Reproduce the closing part of the entries exactly: the line with "info@antipode-travel.com (968, 2406)" and all lines after it, ending with the last line, and nothing else.

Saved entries
*** Block opens ***
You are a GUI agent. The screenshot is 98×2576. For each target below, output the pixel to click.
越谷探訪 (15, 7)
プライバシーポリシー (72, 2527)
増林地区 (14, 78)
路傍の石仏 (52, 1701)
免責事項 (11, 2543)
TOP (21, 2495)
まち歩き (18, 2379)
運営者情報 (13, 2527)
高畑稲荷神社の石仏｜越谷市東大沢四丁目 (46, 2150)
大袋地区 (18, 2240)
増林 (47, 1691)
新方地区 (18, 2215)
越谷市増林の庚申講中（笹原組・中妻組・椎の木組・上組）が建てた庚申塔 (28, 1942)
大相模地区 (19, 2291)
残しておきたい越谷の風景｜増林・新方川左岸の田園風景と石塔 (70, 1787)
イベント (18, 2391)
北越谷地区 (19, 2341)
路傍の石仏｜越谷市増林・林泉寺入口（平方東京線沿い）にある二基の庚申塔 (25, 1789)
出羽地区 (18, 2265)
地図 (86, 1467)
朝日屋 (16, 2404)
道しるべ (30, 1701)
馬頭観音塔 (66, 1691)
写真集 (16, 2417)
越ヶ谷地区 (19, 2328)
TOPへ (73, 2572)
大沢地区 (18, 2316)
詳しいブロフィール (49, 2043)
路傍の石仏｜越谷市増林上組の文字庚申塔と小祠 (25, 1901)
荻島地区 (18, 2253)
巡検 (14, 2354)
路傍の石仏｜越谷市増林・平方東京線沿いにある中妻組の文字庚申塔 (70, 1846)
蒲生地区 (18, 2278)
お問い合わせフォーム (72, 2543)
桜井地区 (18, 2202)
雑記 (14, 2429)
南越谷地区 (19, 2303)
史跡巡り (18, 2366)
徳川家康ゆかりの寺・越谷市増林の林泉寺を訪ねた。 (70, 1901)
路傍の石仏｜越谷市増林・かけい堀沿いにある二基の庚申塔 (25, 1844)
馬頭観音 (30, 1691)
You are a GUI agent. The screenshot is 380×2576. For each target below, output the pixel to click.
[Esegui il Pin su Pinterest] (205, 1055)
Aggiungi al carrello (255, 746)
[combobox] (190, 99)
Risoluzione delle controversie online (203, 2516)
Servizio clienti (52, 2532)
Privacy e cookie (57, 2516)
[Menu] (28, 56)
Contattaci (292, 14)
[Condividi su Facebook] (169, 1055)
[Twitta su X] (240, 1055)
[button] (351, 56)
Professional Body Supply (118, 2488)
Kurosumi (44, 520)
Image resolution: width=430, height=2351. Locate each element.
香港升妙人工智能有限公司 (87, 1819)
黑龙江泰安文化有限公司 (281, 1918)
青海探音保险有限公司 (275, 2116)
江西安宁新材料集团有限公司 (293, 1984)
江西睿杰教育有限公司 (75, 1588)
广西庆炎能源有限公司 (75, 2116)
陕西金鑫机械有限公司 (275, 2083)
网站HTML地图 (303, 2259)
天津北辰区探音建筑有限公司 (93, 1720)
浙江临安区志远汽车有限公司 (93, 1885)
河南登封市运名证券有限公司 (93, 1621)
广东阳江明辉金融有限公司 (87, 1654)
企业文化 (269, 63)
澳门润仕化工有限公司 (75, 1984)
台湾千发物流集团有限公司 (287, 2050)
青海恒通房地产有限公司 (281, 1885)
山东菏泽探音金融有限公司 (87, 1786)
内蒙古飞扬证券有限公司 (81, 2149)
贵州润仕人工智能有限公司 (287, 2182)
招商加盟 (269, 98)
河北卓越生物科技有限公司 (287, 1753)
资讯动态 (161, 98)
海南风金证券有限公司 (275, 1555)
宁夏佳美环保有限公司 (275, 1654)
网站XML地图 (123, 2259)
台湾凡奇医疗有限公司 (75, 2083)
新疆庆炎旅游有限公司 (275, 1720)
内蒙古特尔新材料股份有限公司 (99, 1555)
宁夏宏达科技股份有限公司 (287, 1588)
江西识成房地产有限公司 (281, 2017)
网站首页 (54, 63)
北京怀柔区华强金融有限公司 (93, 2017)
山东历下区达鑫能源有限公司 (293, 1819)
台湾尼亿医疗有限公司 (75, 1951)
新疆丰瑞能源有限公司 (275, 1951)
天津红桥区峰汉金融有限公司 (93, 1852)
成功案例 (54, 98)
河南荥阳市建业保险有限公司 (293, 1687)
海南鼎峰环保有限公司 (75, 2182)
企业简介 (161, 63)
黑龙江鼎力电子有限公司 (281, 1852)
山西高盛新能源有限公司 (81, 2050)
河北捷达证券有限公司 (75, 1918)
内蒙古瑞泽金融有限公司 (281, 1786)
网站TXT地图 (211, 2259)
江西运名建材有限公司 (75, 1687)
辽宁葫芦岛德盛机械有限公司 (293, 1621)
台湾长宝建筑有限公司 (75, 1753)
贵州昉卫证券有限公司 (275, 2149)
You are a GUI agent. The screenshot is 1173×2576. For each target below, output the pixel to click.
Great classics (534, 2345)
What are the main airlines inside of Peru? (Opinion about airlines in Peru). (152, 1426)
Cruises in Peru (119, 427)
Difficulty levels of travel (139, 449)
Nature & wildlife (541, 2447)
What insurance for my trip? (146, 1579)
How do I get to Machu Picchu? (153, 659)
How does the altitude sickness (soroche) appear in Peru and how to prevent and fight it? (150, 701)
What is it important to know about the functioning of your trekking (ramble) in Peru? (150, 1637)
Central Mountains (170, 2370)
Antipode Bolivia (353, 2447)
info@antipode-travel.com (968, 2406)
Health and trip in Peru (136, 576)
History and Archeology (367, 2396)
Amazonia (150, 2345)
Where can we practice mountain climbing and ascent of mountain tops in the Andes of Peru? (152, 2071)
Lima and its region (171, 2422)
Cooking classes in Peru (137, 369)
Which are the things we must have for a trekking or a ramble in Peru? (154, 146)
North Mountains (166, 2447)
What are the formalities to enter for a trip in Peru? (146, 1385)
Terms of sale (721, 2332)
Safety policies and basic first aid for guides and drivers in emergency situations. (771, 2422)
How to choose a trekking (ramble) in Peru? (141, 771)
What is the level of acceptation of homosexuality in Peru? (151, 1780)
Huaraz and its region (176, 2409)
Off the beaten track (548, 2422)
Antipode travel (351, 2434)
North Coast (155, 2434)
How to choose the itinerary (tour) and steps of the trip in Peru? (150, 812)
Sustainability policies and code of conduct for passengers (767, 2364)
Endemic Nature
*** Block closes ***
Result →
info@antipode-travel.com (968, 2406)
Health and trip in Peru (136, 576)
History and Archeology (367, 2396)
Amazonia (150, 2345)
Where can we practice mountain climbing and ascent of mountain tops in the Andes of Peru? (152, 2071)
Lima and its region (171, 2422)
Cooking classes in Peru (137, 369)
Which are the things we must have for a trekking or a ramble in Peru? (154, 146)
North Mountains (166, 2447)
What are the formalities to enter for a trip in Peru? (146, 1385)
Terms of sale (721, 2332)
Safety policies and basic first aid for guides and drivers in emergency situations. (771, 2422)
How to choose a trekking (ramble) in Peru? (141, 771)
What is the level of acceptation of homosexuality in Peru? (151, 1780)
Huaraz and its region (176, 2409)
Off the beaten track (548, 2422)
Antipode travel (351, 2434)
North Coast (155, 2434)
How to choose the itinerary (tour) and steps of the trip in Peru? (150, 812)
Sustainability policies and code of conduct for passengers (767, 2364)
Endemic Nature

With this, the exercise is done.